Foreclosure filings for July rose 32 percent over a year ago and seven percent over June, according to RealtyTrac. One in every 355 US homes received a default notice, was scheduled for auction or was repossessed by a bank last month
“July marks the third time in the last five months where we’ve seen a new record set for foreclosure activity,” noted James J. Saccacio, chief executive officer of RealtyTrac. “Despite continued efforts by the federal government and state governments to patch together a safety net for distressed homeowners, we’re seeing significant growth in both the initial notices of default and in bank repossessions.”
Is this the surge of “shadow” foreclosures predicted by many? Not quite. RealtyTrac’s numbers include filings as well as sales, and it is taking longer and long for properties for work their way through the system, especially in California where notice of default filings surged in December and have remained high ever since, according to Sean O’Toole at ForeclosureRadar. Notices of Trustee Sale have also surged, setting a new record as recently as May. Does that mean foreclosure sales will soar in California for months to dome? Or is the “shadow surge” a myth?

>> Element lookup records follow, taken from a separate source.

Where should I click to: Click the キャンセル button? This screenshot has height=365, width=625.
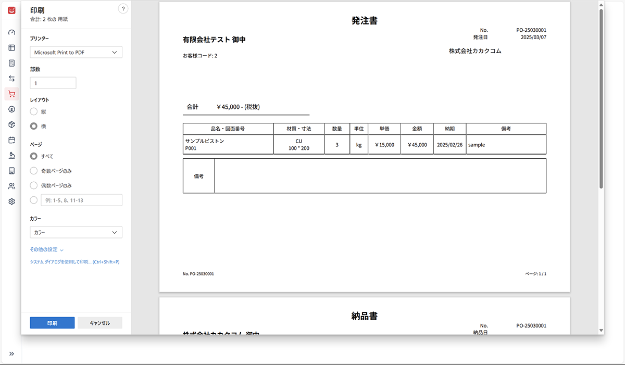(100, 323)
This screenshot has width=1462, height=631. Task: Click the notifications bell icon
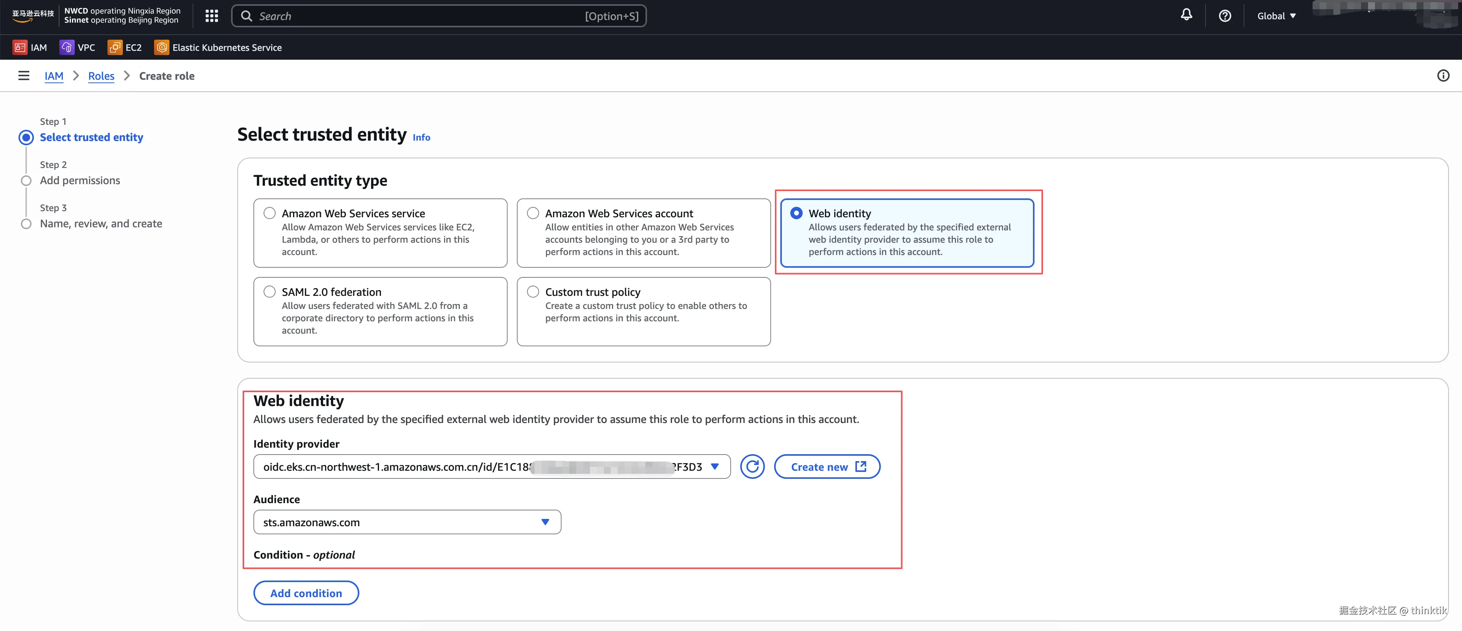(x=1186, y=15)
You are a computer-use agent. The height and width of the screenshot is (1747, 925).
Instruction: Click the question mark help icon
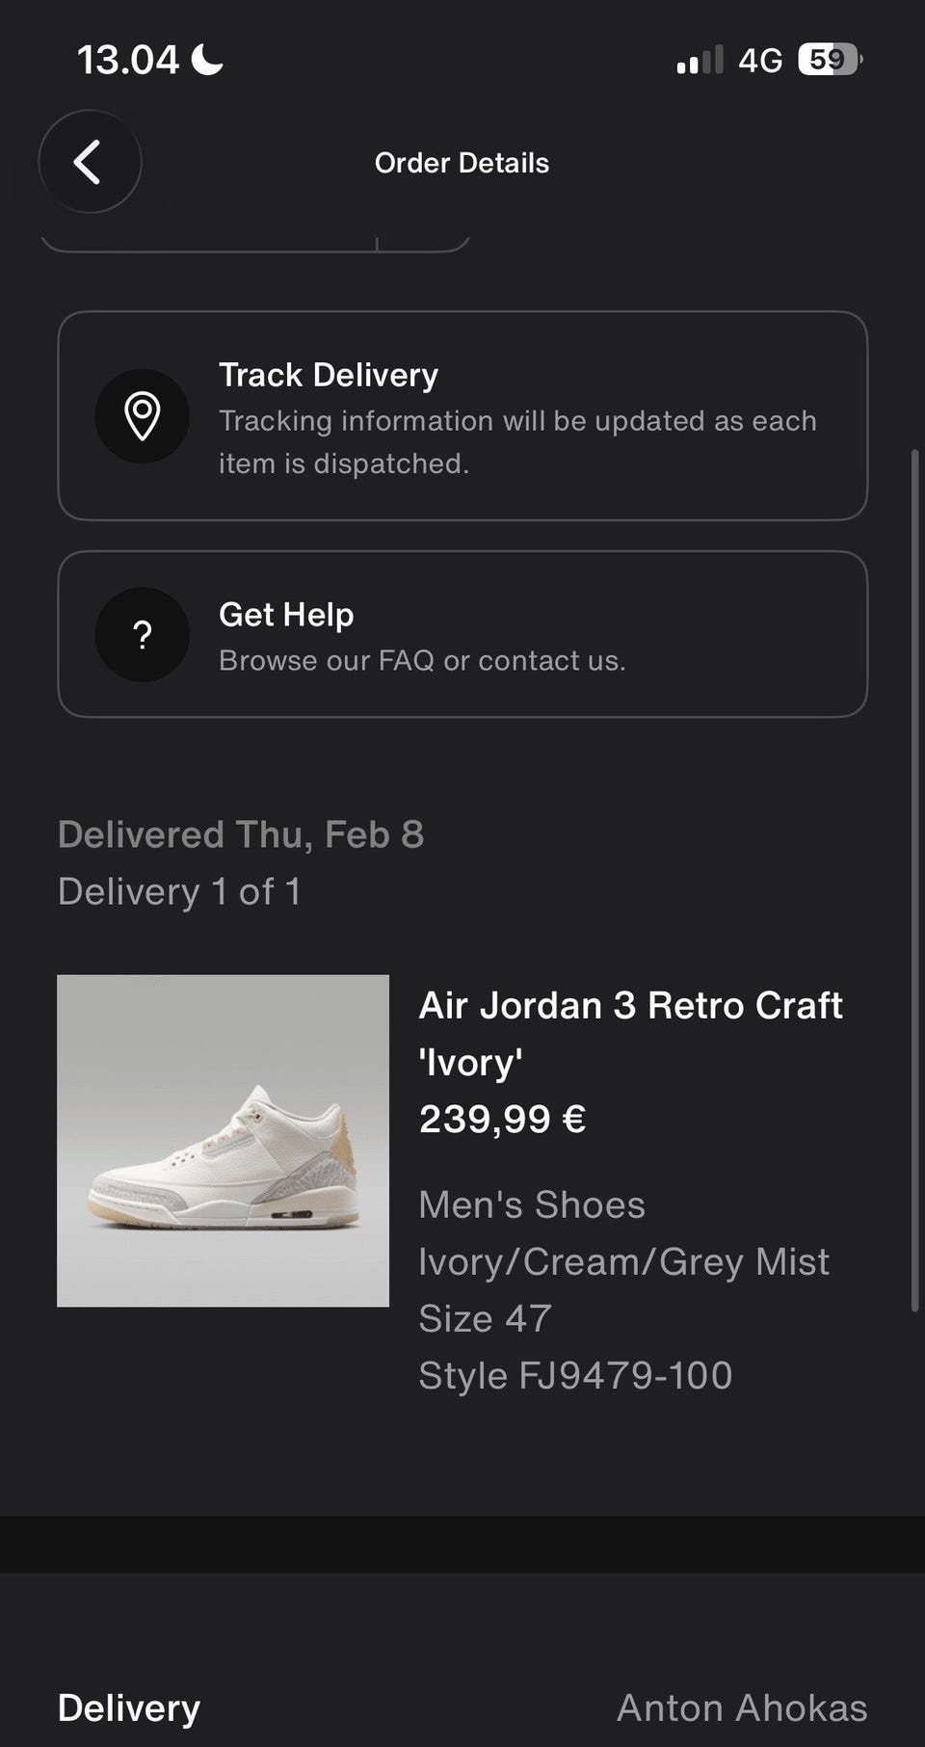click(x=143, y=635)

The top four states for foreclosure activity in July were California, with 108,104 properties receiving a foreclosure filing; Florida, with 56,486 properties; Arizona, with 19,694 properties; and Nevada, with 19,535 properties. Together these four states accounted for nearly 57 percent of the nation’s total foreclosure activity.
RealtyTrac does not break down its data by loan type, so it is hard to know how large a role high risk loans and resets of ARMs are having on playing in the foreclosure picture today, but the continued, heavy geographic concentration of defaults suggests that subprime and option ARM loans, which were heavily marketed on those four states, remain a powerful if not dominant cause of defaults.
Subprimes and option ARMs no longer are being sold and their impact on the national foreclosure picture will abate soon as they reset, if they have not done so already. However, unemployment as a factor in defaults clearly is playing a greater role than a year ago. Strategies like the Administration’s foreclosure prevention program, which is based on keeping families in homes by reducing payments, probably won’t help families facing foreclosure due to unemployment. And the foreclosure crisis will continue. Because unemployment is linked to the overall economy, the foreclosure crisis will lessen only as employment improves. Today’s weekly unemployment report made it clear we have a long way to go. The Labor Department said the number of newly laid-off workers filing claims for unemployment benefits rose unexpectedly to a seasonally adjusted 558,000, from 554,000 last week. Analysts were expecting new claims to drop to 545,000.
The next Mortgage Bankers Association delinquency survey, due out soon, does break down delinquencies by loan type and will shed valuable light on the nature of the foreclosure crisis at this point in time.